------ EXTRACTED TEXT ------

According to Popular Science, astronauts have brought back 842 pounds of moon rocks for study, including some that are 200 million years older than Earth's oldest rocks.
Well, the obvious retort to that is that you don't have to go to the moon to collect rocks from the moon. To quote from Wikipedia:
Moon rocks on Earth come from three sources: those collected by the United States Apollo program manned lunar landings from 1969 to 1972; samples returned by three Soviet Luna programme unmanned probes in the 1970s; and rocks that were ejected naturally from the lunar surface. The Apollo missions collected 2,200 samples weighing 382 kilograms (842 lb). Three Luna spacecraft returned with 301 grams (10.6 oz) of samples. More than 300 lunar meteorites have been collected on Earth, representing more than 30 different meteorite fall events (none witnessed), with a total mass of over 190 kilograms (420 lb). Some were discovered by scientific teams (such as ANSMET) searching for meteorites in Antarctica, with most of the remainder discovered by collectors in the desert regions of northern Africa and Oman. 
 Admittedly, the mass of lunar meteorites is only half the alleged mass of Apollo samples (420 pounds versus 842 pounds). Embarrassingly for the Russians, they collected less than a pound! Should we believe the Apollo astronauts collected this impressive weight of moon rock? The prevailing orthodoxy says we should.

------ EXCERPTED DATA ------

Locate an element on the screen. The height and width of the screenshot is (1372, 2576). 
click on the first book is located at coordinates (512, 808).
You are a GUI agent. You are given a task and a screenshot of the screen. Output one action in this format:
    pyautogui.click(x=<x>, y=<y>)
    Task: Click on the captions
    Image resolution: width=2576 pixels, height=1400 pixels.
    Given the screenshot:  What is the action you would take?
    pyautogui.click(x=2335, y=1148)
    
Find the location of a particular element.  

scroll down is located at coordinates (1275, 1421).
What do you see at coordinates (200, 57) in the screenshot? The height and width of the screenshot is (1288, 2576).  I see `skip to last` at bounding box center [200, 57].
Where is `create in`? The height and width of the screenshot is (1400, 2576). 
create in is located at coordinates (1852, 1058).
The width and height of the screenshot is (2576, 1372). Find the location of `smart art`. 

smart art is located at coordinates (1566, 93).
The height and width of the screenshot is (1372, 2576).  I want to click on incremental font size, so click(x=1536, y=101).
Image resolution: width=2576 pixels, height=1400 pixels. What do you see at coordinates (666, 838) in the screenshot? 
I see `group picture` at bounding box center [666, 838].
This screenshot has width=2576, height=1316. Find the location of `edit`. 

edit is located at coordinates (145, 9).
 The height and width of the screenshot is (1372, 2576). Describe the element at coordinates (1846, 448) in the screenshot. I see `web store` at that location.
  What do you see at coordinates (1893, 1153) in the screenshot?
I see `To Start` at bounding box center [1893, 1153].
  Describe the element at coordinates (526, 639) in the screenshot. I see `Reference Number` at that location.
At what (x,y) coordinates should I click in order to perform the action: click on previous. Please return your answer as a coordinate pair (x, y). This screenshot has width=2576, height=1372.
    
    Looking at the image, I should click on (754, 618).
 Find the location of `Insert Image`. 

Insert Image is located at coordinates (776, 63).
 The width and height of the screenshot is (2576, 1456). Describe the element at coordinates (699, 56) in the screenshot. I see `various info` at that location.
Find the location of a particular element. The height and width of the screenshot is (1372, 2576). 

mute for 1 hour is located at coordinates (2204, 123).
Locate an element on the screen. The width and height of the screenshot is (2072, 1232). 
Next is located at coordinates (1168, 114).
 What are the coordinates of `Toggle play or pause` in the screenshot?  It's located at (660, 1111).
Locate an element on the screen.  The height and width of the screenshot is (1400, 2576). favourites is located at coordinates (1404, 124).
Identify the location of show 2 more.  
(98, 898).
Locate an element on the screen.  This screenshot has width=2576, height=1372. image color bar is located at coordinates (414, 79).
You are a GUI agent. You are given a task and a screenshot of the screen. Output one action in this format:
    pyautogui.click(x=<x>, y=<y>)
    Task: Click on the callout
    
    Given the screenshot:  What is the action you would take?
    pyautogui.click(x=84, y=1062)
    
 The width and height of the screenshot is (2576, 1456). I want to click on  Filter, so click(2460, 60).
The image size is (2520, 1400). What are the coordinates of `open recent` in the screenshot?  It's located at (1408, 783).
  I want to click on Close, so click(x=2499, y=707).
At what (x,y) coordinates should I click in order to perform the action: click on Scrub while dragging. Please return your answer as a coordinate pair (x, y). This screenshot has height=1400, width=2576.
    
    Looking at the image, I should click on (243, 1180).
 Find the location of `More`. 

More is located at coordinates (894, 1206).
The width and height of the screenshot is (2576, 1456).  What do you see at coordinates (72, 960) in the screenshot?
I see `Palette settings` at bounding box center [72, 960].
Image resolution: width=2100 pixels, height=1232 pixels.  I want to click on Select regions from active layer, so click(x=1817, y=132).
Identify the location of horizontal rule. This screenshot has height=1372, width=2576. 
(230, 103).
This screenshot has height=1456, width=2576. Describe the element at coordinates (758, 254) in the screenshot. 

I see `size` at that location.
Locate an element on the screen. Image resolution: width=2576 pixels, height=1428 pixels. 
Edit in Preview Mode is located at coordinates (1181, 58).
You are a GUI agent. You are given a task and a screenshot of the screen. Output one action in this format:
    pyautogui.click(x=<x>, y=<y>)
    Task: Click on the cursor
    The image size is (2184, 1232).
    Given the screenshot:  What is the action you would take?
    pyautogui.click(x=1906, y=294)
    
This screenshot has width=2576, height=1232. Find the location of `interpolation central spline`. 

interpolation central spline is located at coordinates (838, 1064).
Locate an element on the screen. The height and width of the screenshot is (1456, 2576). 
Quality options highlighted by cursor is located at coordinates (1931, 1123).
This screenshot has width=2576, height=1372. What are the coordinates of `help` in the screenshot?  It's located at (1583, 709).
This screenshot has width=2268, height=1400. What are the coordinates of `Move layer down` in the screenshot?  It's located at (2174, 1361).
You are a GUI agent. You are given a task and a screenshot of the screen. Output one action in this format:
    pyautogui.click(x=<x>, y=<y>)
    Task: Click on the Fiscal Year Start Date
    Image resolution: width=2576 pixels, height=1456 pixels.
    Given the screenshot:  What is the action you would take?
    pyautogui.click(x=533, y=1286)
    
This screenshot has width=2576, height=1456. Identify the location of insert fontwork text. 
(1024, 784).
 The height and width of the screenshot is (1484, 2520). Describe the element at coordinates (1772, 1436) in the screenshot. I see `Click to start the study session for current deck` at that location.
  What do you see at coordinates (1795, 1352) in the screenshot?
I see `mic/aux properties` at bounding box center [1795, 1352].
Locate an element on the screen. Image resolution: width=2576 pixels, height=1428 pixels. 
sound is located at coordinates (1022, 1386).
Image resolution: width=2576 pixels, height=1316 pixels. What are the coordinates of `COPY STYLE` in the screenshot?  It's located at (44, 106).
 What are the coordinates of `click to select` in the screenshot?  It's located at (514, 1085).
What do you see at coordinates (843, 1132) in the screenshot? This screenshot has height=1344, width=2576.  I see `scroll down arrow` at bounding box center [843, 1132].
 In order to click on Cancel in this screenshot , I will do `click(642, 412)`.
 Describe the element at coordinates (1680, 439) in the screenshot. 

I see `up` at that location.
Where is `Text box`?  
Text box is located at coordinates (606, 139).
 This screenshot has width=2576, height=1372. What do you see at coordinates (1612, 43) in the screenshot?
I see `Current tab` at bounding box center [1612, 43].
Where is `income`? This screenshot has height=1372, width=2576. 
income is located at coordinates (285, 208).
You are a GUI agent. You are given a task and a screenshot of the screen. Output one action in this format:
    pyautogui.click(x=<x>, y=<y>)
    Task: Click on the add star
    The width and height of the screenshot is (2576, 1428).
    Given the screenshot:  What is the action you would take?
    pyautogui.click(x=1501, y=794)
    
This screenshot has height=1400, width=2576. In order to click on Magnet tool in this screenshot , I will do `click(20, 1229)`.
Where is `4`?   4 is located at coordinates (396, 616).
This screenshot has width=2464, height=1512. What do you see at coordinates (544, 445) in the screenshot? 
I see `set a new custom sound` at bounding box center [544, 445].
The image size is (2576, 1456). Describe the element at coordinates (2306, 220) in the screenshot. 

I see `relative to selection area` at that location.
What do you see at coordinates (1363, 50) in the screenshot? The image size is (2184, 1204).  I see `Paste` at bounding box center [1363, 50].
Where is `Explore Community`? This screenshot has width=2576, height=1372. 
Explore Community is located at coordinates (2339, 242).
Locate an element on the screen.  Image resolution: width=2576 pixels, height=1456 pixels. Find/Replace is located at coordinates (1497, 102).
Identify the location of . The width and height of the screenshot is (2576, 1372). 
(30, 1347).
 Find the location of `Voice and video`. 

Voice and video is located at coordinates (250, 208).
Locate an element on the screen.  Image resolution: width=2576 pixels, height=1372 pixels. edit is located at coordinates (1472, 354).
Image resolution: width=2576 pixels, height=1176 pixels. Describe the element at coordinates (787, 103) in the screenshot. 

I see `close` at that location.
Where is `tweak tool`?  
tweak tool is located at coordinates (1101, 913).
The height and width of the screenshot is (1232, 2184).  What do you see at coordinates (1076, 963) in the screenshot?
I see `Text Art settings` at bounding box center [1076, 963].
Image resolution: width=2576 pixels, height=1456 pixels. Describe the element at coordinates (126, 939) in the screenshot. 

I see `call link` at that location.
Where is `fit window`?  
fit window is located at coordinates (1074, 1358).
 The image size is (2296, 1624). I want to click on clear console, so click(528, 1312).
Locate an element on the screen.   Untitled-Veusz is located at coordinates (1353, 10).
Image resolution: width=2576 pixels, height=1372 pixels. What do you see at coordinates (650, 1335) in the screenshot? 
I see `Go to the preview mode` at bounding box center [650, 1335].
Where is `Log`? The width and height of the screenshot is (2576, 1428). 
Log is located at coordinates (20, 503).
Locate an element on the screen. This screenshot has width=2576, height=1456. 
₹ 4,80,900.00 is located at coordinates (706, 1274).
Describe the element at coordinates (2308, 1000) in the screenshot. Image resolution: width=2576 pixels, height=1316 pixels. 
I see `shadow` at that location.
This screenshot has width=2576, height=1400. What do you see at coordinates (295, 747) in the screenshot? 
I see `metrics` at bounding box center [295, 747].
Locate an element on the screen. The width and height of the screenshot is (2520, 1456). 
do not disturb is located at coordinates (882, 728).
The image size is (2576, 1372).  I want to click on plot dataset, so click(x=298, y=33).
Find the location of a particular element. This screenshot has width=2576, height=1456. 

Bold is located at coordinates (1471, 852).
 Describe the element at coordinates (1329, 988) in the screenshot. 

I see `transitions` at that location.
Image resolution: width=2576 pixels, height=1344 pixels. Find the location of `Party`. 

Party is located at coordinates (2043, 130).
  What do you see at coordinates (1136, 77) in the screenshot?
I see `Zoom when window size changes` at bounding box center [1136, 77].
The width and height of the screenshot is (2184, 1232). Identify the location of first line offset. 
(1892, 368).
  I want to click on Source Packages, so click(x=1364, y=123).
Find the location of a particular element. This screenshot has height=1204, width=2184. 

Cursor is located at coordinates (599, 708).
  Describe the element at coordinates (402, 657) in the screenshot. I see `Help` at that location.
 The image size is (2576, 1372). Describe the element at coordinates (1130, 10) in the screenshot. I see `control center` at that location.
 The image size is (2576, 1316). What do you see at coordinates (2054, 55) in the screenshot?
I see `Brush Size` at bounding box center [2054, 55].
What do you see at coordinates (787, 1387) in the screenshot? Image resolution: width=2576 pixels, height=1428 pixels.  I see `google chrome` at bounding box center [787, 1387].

------

WHAT TO WORK ON: Please continue the moon rocks passage above, starting right after its final sentence.

OUTPUT FOR THIS TASK:
And yes, it is almost 50 years since the first humans set foot on the moon. That's a long time. The landings took place at a time when Richard (Tricky Dicky) Nixon was President of the United States. He resigned in disgrace on August 9th 1974. No humans have visited the Moon since December 14th 1972. All the moon landings took place on his watch, at a time when the United States was losing the war in Vietnam and there was fiscal uncertainty due to the country abandoning the gold standard in 1971 and embracing the petrodollar in its place.

These facts hardly disprove that humans landed on the moon. However, like vaccinations, anthropogenic global warming or 9/11, there is no middle ground in the debate. You either believe the official story or you don't. There are certainly grounds for querying what really happened in the Apollo missions with a provenly corrupt President overseeing the operations. However, an impartial assessment of all the facts is certainly not what NASA wants. If you doubt the official narrative then you're no different from a flat earther denying that the world is a round. Even though NASA says that humans are going back to the moon "in the coming years", the fact is that it's almost exactly 46 years since the last humans allegedly landed on the moon.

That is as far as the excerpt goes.